Yelp: Predicting Restaurants' Success Based on Foot Traffic and Attribute Patterns.

The purpose of the json_to_csv notebook is to gather data from the Yelp website, and convert it into a more usable format. The original dataset is nearly 10GB of JSON files. Since for the scope of this project we are only interested in restaurant data, we are going to convert the files into csv format, and make relevant merges and deletions, in order to make the analysis more memory-efficient. These files will be utilized in the next notebook for exploratory data analysis and modeling.
The purpose of the EDA notebook is exploratory data analysis. Data is cleaned, preprocessed, and the sample space is reduced to first U.S. restaurants only, and then Las Vegas restaurants. Here we discover trends and patterns in our data, as well as creating some visuals to illustrate them. In this notebook I dive into feature engineering as well.
In the Modeling notebook we work on some predictive modeling. Here we dive into Logistic regression, KNN, SVM and Random Forest.
Note: code for the SVM chapter is borrowed from @jasontdean


Yelp Dataset comes with 5 json files: business, checkin, user, review and tip. We convert them into the csv files. for further cleaning and EDA.


Glossary of df names:

  • df_business: yelp's business.json. Contains business_id, name, geo info, stars, review count, attributes, categories and hours. Also exists as 'business_yelp.csv'.
  • restaurant_df: created by me, filtered for restaurants that are open. Contains same columns as business, minus the hours. Also exists in csv: 'restaurant_bus_yelp.csv'.
  • df_user: yelp's user.json. Not yet filtered for restaurants! Nearly 2 million users listed, so it will have to be merged with other df in order to distinguish restaurants. Also exists as 'user_yelp.csv'.
  • review.json: currently work in progress. Might not use for this project. It's nearly 6GB. Definitely needs to be reduced and normalized.
  • df_checkin: yelp's checkin.json. With "total" column added.
  • restaurant_checkin_df restaurant_df + df_checkin, merged on business_id. Also exists as 'restaurant_checkin.csv'.
  • df_tip: yelp's tip.json. Contains user_id, business_id, text of the tip, date and compliment_count.

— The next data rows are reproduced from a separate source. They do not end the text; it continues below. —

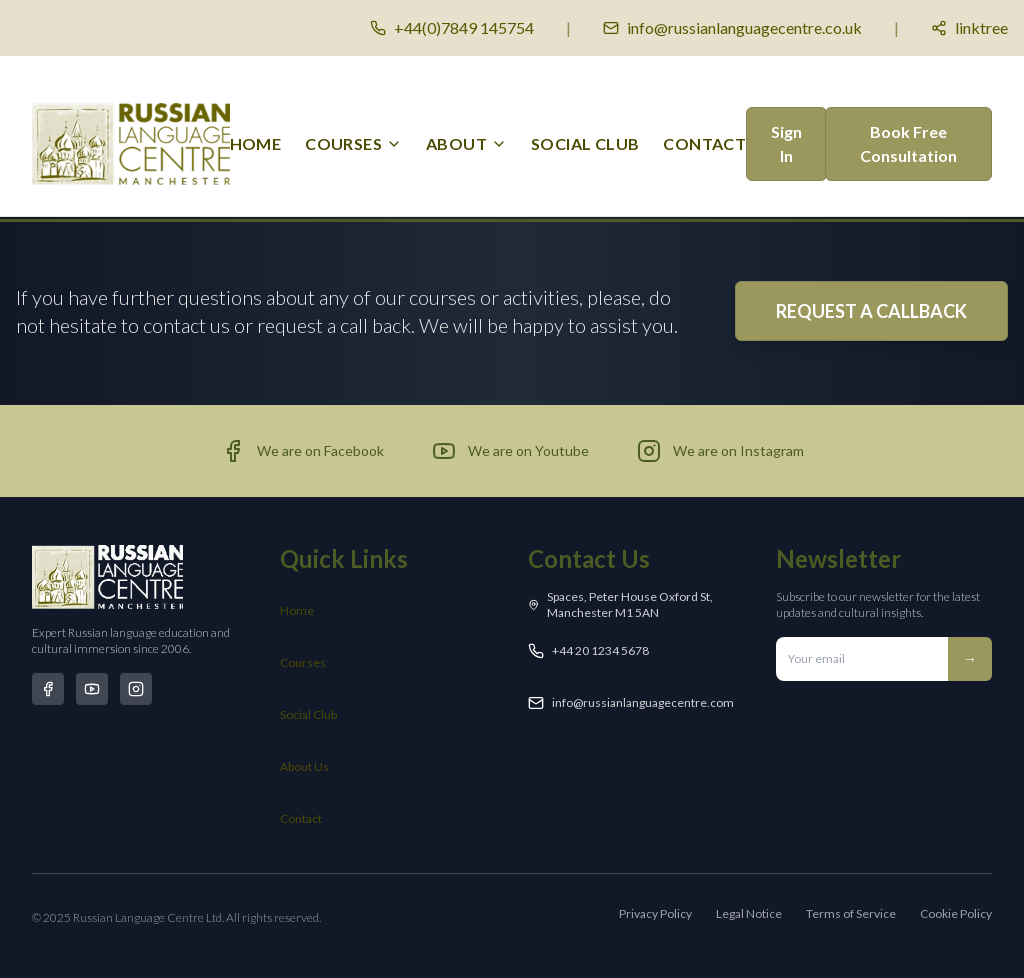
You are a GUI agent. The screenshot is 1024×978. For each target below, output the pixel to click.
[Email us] (732, 28)
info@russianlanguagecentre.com (643, 702)
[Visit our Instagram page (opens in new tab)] (720, 451)
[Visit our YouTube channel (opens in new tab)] (510, 451)
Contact (301, 818)
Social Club (308, 714)
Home (297, 610)
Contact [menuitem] (704, 143)
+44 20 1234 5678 (600, 650)
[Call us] (452, 28)
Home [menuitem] (256, 143)
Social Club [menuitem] (585, 143)
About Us (304, 766)
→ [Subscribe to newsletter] (970, 658)
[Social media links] (969, 28)
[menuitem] (353, 144)
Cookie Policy (956, 913)
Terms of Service (851, 913)
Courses (303, 662)
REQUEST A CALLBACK (871, 311)
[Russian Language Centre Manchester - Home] (131, 144)
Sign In (786, 143)
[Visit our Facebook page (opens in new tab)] (302, 451)
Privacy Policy (655, 913)
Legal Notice (749, 913)
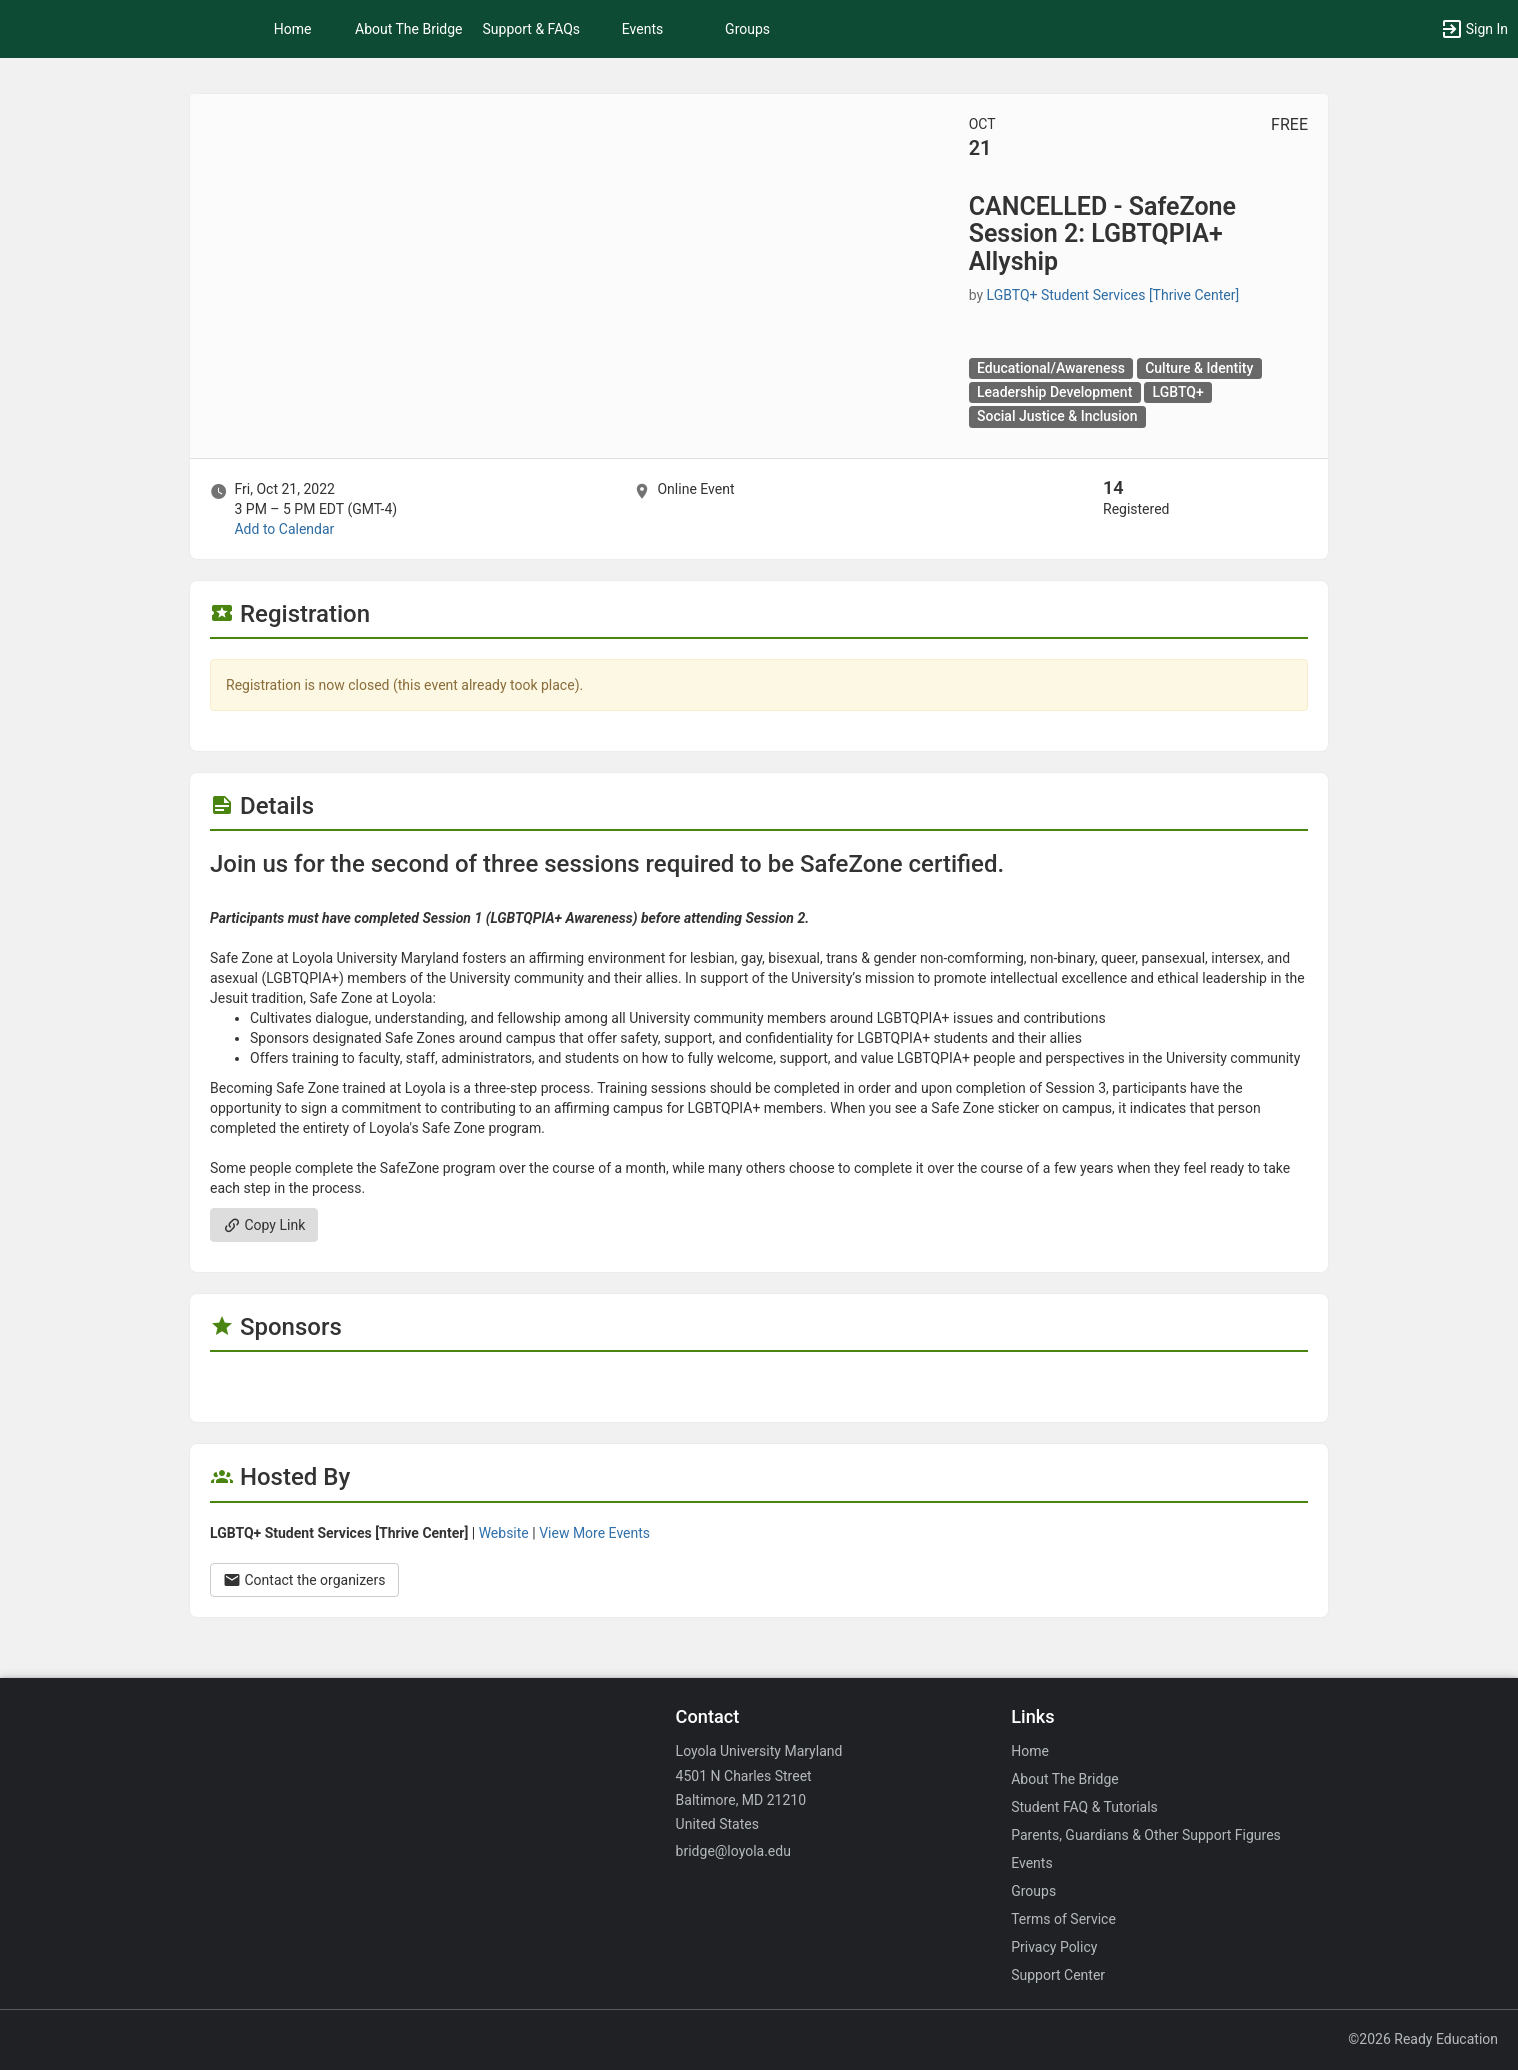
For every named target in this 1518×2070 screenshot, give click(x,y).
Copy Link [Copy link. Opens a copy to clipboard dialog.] (264, 1225)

Note: Not all the df's mentioned above will be used in the analysis. In fact, the df that we use for modeling will be created in the EDA notebook. The df's from the glossary are just here for exporatory purposes.

The data needed some cleaning, filtering and merging.


First, I created the restaurant_df out of the business.json file. Eliminated businesses that aren't restaurants, and only kept the restaurants that are open. This file exists as 'restaurant_bus_yelp.csv'.


Next, I created the restaurant_checkin_df by merging restaurant_df with df_checkin on business_id. This file exists as 'restaurant_checkin.csv'. It contains business, geolocation, attribute and foot traffic info for 43,039 restaurants.